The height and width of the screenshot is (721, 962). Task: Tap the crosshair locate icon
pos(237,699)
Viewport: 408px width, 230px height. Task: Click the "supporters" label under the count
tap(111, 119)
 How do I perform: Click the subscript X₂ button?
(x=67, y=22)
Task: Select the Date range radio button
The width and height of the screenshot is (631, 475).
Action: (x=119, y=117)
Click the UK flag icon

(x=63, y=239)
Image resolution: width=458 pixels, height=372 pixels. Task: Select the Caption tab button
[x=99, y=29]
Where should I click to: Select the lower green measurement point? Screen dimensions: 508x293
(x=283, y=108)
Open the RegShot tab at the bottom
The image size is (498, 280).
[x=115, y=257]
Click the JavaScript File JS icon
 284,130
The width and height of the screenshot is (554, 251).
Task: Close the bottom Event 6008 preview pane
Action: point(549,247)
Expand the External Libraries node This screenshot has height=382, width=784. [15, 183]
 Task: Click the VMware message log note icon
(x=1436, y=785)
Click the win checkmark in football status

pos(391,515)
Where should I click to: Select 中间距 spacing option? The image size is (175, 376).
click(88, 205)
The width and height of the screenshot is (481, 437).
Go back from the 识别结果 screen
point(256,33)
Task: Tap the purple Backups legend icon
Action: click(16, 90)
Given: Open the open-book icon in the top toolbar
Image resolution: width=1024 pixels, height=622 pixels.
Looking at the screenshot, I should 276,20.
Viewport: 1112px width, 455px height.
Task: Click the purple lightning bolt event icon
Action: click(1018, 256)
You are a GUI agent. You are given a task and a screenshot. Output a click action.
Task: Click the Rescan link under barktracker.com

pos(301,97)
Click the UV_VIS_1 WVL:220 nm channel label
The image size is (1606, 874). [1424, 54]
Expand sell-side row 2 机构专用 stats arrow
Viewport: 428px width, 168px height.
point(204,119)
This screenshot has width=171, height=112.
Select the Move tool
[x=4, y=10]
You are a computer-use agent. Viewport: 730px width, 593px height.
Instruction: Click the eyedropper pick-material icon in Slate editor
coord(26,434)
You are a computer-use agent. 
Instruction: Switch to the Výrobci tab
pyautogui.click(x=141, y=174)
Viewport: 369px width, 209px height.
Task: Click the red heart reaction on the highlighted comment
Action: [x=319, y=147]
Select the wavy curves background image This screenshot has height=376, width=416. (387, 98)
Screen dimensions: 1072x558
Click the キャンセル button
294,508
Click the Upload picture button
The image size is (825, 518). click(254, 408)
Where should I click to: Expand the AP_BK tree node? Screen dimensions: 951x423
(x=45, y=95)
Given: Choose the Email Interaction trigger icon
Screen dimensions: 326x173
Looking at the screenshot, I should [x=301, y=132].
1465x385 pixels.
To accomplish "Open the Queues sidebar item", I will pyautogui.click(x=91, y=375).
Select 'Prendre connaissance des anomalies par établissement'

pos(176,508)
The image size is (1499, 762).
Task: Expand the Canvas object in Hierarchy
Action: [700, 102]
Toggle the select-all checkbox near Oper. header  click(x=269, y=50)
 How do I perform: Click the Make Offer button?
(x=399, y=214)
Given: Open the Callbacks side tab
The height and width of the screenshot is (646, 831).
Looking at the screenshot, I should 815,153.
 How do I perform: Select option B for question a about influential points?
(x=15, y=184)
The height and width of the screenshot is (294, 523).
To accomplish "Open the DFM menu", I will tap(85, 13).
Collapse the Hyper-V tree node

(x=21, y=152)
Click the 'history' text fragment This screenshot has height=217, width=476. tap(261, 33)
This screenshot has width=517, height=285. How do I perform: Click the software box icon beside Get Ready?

Exercise requirements:
Return each line above that contains the word "perform", copied in full and unchanged.

Finished exercise:
 How do I perform: Click the subscript X₂ button?
 How do I perform: Click the Make Offer button?
 How do I perform: Select option B for question a about influential points?
This screenshot has width=517, height=285. How do I perform: Click the software box icon beside Get Ready?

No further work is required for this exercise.